On its website, the Pauli Murray Center uses “they/them” pronouns to refer to Murray.
Murray may be best known as a civil rights activist who helped shape the legal argument for the 1954 Brown v. Board of Education Supreme Court ruling. In a final law school paper at Howard University School of Law, Murray wrote that “separate” could never be “equal.”
In 1951, Murray published a book on segregation laws that Thurgood Marshall — who argued the Brown case before the high court and later became a Supreme Court justice himself — credited as “the bible of the civil rights movement.” Ruth Bader Ginsburg, before she became a Supreme Court justice, also credited Murray’s arguments in a legal brief she wrote while arguing a 1971 Supreme Court case that banned gender discrimination based on the 14th Amendment’s equal protection clause.

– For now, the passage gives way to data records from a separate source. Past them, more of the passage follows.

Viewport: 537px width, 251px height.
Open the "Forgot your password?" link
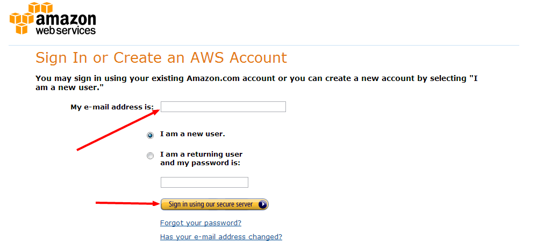point(201,223)
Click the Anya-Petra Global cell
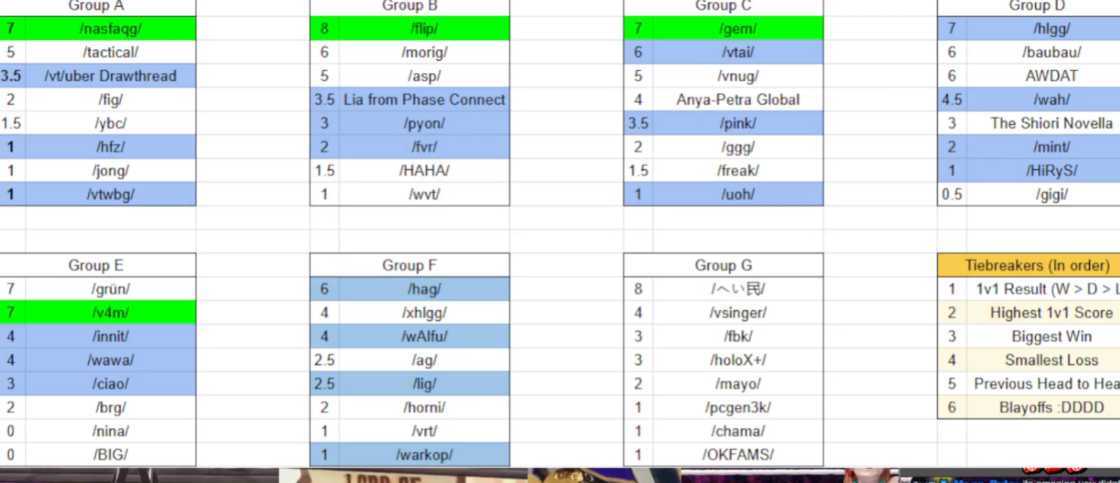The width and height of the screenshot is (1120, 483). point(738,100)
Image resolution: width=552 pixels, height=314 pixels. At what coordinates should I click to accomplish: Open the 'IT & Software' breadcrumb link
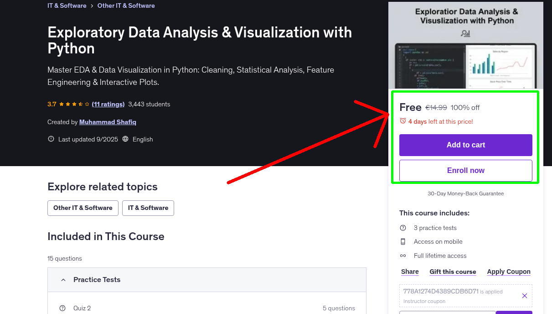point(67,5)
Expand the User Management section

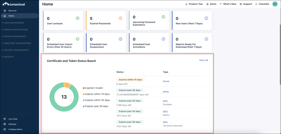coord(14,23)
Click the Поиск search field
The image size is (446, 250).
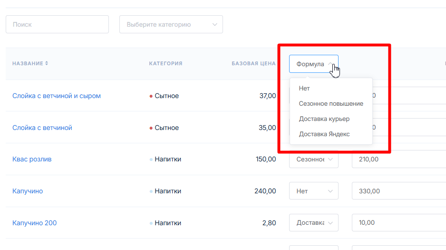click(57, 24)
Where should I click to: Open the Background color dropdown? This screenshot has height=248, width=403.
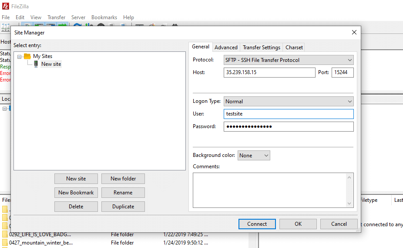254,156
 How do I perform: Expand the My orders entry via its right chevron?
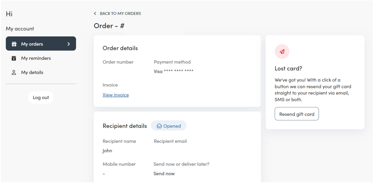[68, 44]
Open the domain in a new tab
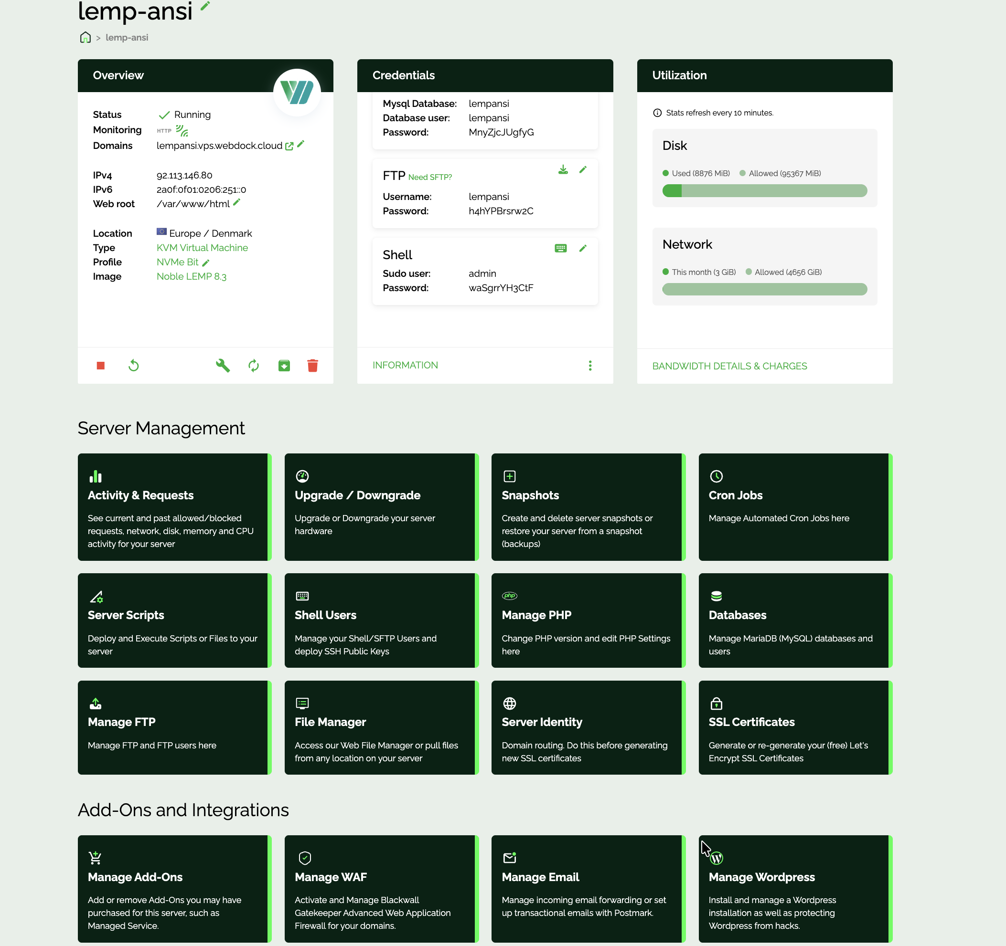This screenshot has width=1006, height=946. click(289, 146)
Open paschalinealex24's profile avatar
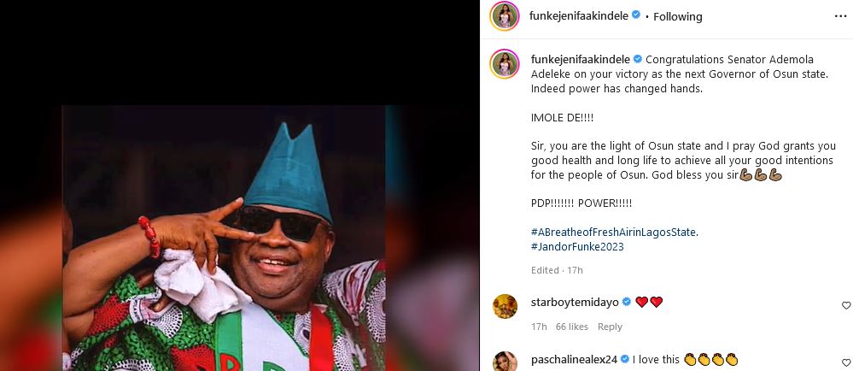The height and width of the screenshot is (371, 853). click(505, 362)
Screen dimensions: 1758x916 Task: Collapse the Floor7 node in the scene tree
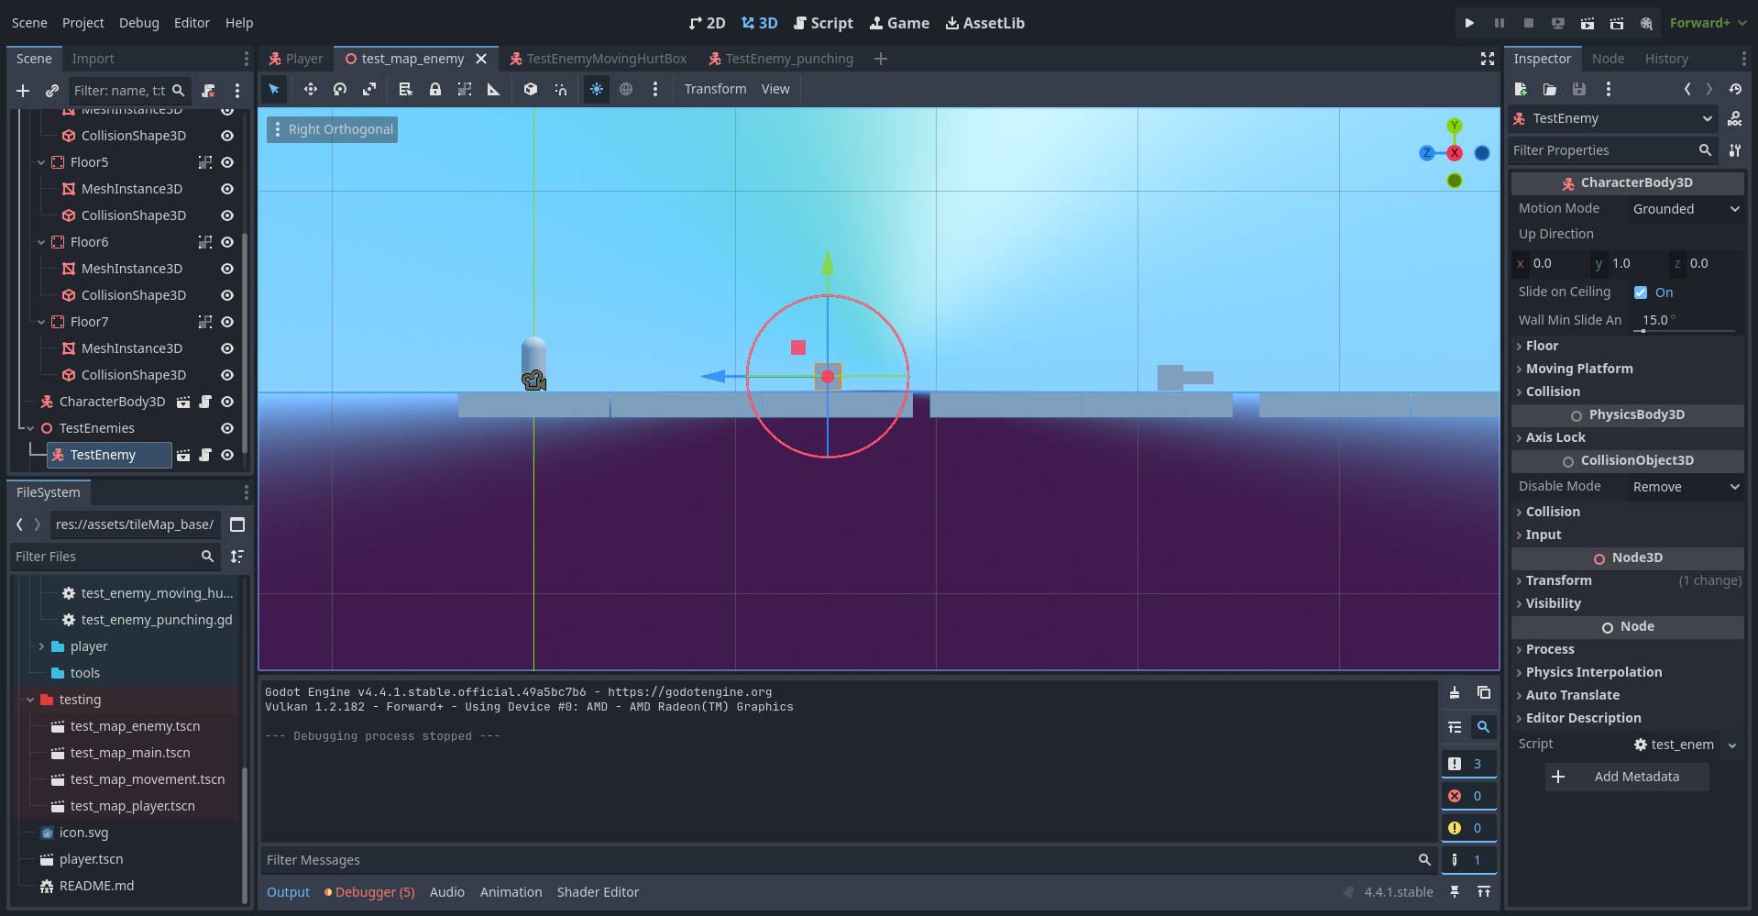pos(40,322)
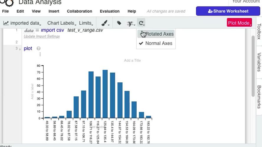
Task: Click the tag label icon
Action: click(119, 23)
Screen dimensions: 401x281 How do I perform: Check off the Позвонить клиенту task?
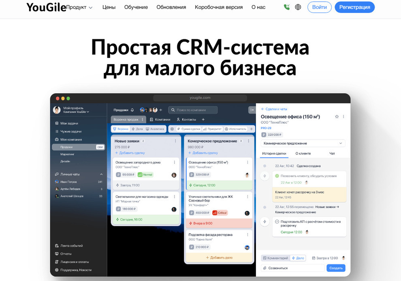(277, 176)
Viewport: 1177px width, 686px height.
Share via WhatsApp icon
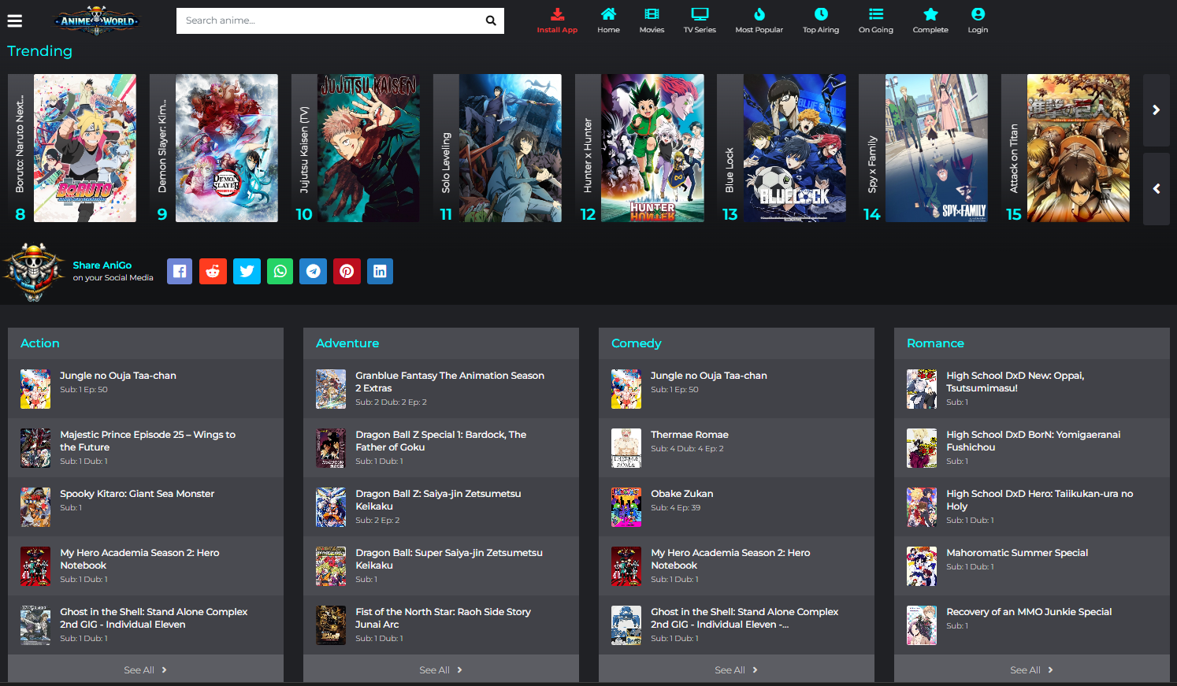pos(280,271)
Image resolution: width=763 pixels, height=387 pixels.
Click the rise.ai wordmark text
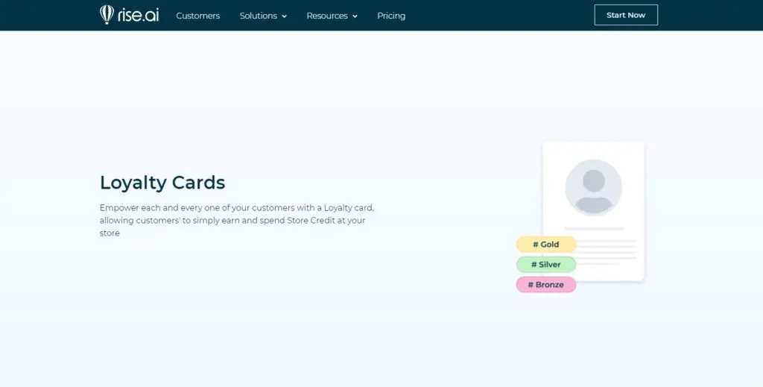(x=137, y=15)
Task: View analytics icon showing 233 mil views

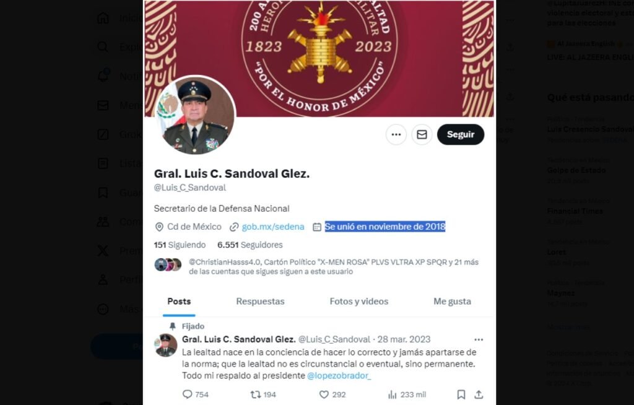Action: tap(407, 394)
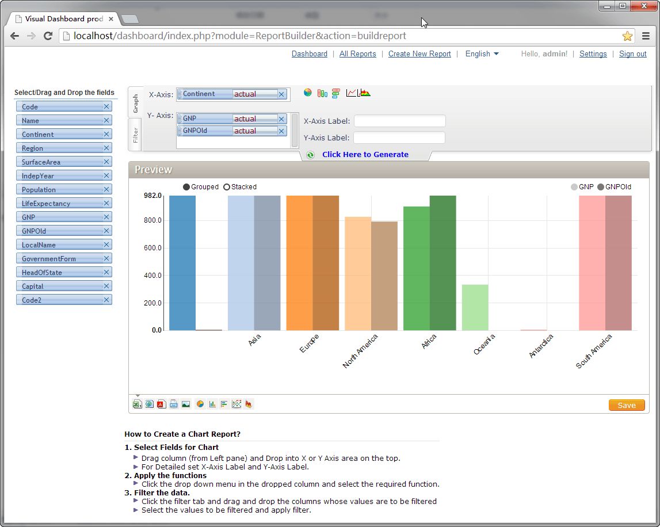The image size is (660, 527).
Task: Export the chart as PDF
Action: click(x=162, y=404)
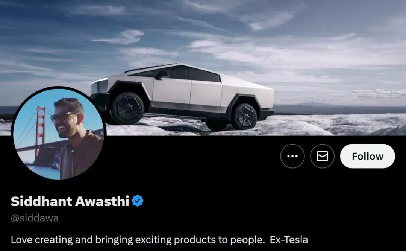Follow Siddhant Awasthi's account

point(367,156)
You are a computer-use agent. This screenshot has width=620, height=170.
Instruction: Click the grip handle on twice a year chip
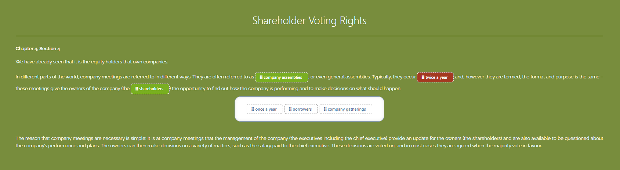coord(423,77)
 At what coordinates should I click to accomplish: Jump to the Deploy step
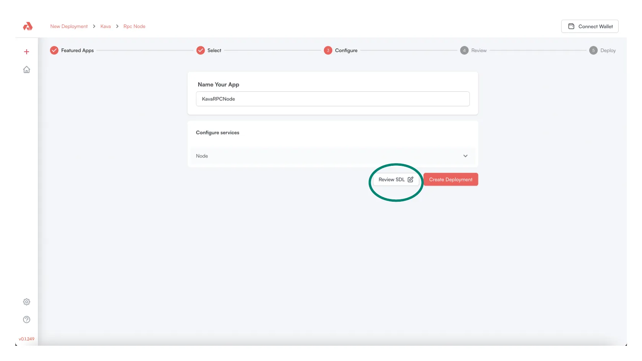coord(608,50)
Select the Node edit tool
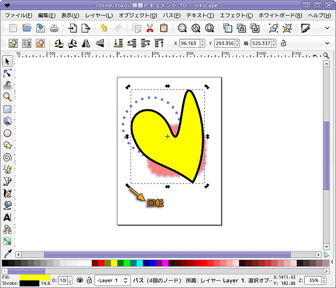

At age 66, Murray was ordained a priest and celebrated Holy Eucharist at the same Chapel Hill, North Carolina, parish where Murray’s grandmother, a slave, had been baptized. In 2018, Murray was added to the Episcopal Church’s calendar of saints, with a July 1 feast day. The Union of Black Episcopalians followed in renaming the Maryland chapter in Murray’s honor.
In recent years, Murray has been the subject of several scholarly books and a 2021 documentary film, “My Name Is Pauli Murray.” In 2016, Murray’s childhood home in Durham was named a National Historic Landmark. Yale University named a residential college after Murray that same year.
Alongside the quarter, Lau said Murray’s achievements are finally getting their due. She said the mint first reached out to the Pauli Murray Center a year ago, looking for permission to use Murray’s image.
“Maybe the world is finally ready to embrace and lift up the vision of Pauli Murray,” Lau said. “That was just not true in Pauli’s life.”
The American Women Quarters program began last year and will continue through 2025. The mint is issuing five quarters each year. Those included alongside Murray in 2024 include Patsy Takemoto Mink, the first woman of color to serve in Congress, and Zitkala-Ša, also known as Gertrude Simmons Bonnin, a writer, composer, educator and political activist for Native Americans’ rights.